**TASK PROMPT**
Given the records below, set each one down again exactly as it reads.

**DATA RECORDS**
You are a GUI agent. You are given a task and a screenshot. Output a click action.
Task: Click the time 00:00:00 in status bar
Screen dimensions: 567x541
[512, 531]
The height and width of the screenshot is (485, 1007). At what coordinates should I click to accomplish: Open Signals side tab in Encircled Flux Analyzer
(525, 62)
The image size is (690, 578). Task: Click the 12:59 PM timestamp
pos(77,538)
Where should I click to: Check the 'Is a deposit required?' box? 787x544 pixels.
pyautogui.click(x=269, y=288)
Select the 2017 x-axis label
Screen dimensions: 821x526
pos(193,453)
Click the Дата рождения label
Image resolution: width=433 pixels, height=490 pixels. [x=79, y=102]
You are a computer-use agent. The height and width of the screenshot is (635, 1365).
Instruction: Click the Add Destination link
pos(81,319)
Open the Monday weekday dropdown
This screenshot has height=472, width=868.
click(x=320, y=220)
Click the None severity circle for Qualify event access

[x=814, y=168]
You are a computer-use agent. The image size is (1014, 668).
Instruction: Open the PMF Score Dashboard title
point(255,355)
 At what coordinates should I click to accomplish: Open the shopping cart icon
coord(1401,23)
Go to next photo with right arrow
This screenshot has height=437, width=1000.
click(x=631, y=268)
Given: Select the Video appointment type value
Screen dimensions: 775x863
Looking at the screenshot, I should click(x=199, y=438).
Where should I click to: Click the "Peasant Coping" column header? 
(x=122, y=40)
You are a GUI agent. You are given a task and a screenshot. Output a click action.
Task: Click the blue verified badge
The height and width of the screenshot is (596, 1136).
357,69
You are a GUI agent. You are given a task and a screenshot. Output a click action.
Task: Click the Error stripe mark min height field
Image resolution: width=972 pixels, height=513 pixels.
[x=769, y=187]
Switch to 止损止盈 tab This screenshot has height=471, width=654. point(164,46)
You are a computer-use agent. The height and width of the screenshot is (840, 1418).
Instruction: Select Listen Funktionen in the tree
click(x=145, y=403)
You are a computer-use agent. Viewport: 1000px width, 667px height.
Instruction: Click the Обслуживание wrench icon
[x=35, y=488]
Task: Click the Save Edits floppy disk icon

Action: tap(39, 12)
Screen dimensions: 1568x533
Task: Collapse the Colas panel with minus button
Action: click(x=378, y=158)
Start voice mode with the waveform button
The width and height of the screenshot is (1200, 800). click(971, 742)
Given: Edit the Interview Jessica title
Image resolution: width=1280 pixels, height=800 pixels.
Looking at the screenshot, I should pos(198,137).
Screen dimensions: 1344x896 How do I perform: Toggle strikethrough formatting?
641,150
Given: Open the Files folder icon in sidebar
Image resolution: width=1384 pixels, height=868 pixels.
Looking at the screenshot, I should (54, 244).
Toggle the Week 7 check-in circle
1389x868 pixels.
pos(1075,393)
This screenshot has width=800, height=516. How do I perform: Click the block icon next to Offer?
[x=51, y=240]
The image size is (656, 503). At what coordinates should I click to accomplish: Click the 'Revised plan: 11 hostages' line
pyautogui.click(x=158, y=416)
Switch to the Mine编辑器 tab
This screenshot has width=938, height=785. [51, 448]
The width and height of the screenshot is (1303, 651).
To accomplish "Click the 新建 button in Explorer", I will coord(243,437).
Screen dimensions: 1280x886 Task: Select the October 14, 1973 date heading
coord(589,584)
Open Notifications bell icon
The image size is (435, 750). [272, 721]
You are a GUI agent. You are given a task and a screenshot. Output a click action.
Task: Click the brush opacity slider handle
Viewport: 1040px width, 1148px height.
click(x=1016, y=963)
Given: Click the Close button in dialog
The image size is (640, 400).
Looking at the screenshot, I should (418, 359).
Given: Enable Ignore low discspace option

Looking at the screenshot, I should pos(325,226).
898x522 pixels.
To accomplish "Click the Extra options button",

**SOLUTION TO THIS TASK**
You are a GUI agent. You are given a task and a screenshot. Output a click action.
Task: Click the time 00:00:00 in status bar
Screen dimensions: 567x541
[512, 531]
The height and width of the screenshot is (485, 1007). At what coordinates should I click to accomplish: Open Signals side tab in Encircled Flux Analyzer
(525, 62)
The image size is (690, 578). Task: Click the 12:59 PM timestamp
pos(77,538)
Where should I click to: Check the 'Is a deposit required?' box? 787x544 pixels.
pyautogui.click(x=269, y=288)
Select the 2017 x-axis label
Screen dimensions: 821x526
pos(193,453)
Click the Дата рождения label
Image resolution: width=433 pixels, height=490 pixels. [x=79, y=102]
You are a computer-use agent. The height and width of the screenshot is (635, 1365).
Instruction: Click the Add Destination link
pos(81,319)
Open the Monday weekday dropdown
This screenshot has height=472, width=868.
click(x=320, y=220)
Click the None severity circle for Qualify event access

[x=814, y=168]
You are a computer-use agent. The image size is (1014, 668).
Instruction: Open the PMF Score Dashboard title
point(255,355)
 At what coordinates should I click to accomplish: Open the shopping cart icon
coord(1401,23)
Go to next photo with right arrow
This screenshot has height=437, width=1000.
click(x=631, y=268)
Given: Select the Video appointment type value
Screen dimensions: 775x863
Looking at the screenshot, I should click(x=199, y=438).
Where should I click to: Click the "Peasant Coping" column header? 
(x=122, y=40)
You are a GUI agent. You are given a task and a screenshot. Output a click action.
Task: Click the blue verified badge
The height and width of the screenshot is (596, 1136).
357,69
You are a GUI agent. You are given a task and a screenshot. Output a click action.
Task: Click the Error stripe mark min height field
Image resolution: width=972 pixels, height=513 pixels.
[x=769, y=187]
Switch to 止损止盈 tab This screenshot has height=471, width=654. point(164,46)
You are a computer-use agent. The height and width of the screenshot is (840, 1418).
Instruction: Select Listen Funktionen in the tree
click(x=145, y=403)
You are a computer-use agent. Viewport: 1000px width, 667px height.
Instruction: Click the Обслуживание wrench icon
[x=35, y=488]
Task: Click the Save Edits floppy disk icon

Action: tap(39, 12)
Screen dimensions: 1568x533
Task: Collapse the Colas panel with minus button
Action: click(x=378, y=158)
Start voice mode with the waveform button
The width and height of the screenshot is (1200, 800). click(971, 742)
Given: Edit the Interview Jessica title
Image resolution: width=1280 pixels, height=800 pixels.
Looking at the screenshot, I should pos(198,137).
Screen dimensions: 1344x896 How do I perform: Toggle strikethrough formatting?
641,150
Given: Open the Files folder icon in sidebar
Image resolution: width=1384 pixels, height=868 pixels.
Looking at the screenshot, I should (54, 244).
Toggle the Week 7 check-in circle
1389x868 pixels.
pos(1075,393)
This screenshot has width=800, height=516. How do I perform: Click the block icon next to Offer?
[x=51, y=240]
The image size is (656, 503). At what coordinates should I click to accomplish: Click the 'Revised plan: 11 hostages' line
pyautogui.click(x=158, y=416)
Switch to the Mine编辑器 tab
This screenshot has width=938, height=785. [51, 448]
The width and height of the screenshot is (1303, 651).
To accomplish "Click the 新建 button in Explorer", I will coord(243,437).
Screen dimensions: 1280x886 Task: Select the October 14, 1973 date heading
coord(589,584)
Open Notifications bell icon
The image size is (435, 750). [272, 721]
You are a GUI agent. You are given a task and a screenshot. Output a click action.
Task: Click the brush opacity slider handle
Viewport: 1040px width, 1148px height.
click(x=1016, y=963)
Given: Click the Close button in dialog
The image size is (640, 400).
Looking at the screenshot, I should (418, 359).
Given: Enable Ignore low discspace option

Looking at the screenshot, I should pos(325,226).
898x522 pixels.
To accomplish "Click the Extra options button",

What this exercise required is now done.